Межерицкий хмыкнул в трубку. Я ожидал, что он сейчас поднимет нас на смех. Но он сказал:
– Можно попробовать.
Я посмотрел на Жарова. Он напряженно глядел на меня, стараясь угадать ответ врача.
– А у вас пианино есть? – спросил я.
– У меня лишнего веника нет. Попробуй вышиби у начальства хоть одну дополнительную утку...
– Придется привезти.
– Утку?
– Нет, пианино, – рассмеялся я.
– Хорошо, что пайщик не моряк... – вздохнул Межерицкий.
– А что?
– Как бы я уместил в палате море и пароход?
Жаров очень обрадовался, что его идею поддержали. Чтобы не оставаться в стороне от общего дела, в которое брался вложить свой вклад и Межерицкий, вопрос о пианино я взял на себя. На следующий день в палату к Домовому поставили наш «Красный Октябрь». У нас он все равно стоял под чехлом.

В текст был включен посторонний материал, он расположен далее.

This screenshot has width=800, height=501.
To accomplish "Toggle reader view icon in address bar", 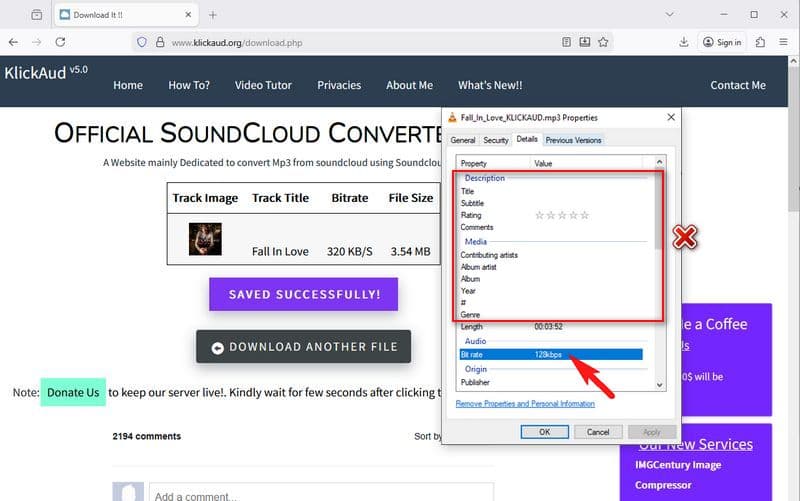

Появление в палате инструмента – крышка его намеренно была открыта – на больного не подействовало. Он продолжал лежать на кровати, подолгу глядя то в потолок, то в окно.
Конечно, мы с Жаровым огорчились. С другой стороны, возможно, ноты, найденные у Митенковой, к нему действительно не имели отношения. Но они пока являлись единственной зацепкой.
Следователь провел несколько экспертиз. Карандашом, найденным при обыске, была записана одна из пьес. Карандаш – «кохинор», чехословацкого производства. Из партии, завезенной в страну в пятьдесят третьем году. Резинка для стирания записи – тоже «кохинор». Удалось установить, что в наших магазинах такие карандаши и ластики продавались приблизительно в то же время.
Подоспел ответ по поводу нотной тетради. Она была изготовлена на Ленинградском бумажном комбинате... в сороковом году. Правда, тетрадь могла пролежать без дела долгие годы, пока не попала в руки композитору.
Прошло несколько дней с начала нашего эксперимента. Неожиданно позвонила Арзуманова.
– Захар Петрович, я хочу к вам зайти. По делу.
– Ради бога, Асмик Вартановна, пожалуйста.
Вскоре она появилась в моем кабинете со свертком в руках. Я думал, у нее что-нибудь по школе, но оказалось, старушка хлопотала о том, ради чего мы посетили ее дома. Она развернула газету. Альбом с фотографиями в сафьяновом переплете.
Арзуманова перелистала его. Виньетка. Какие хранятся, наверное, у каждого. Школьный или институтский выпуск.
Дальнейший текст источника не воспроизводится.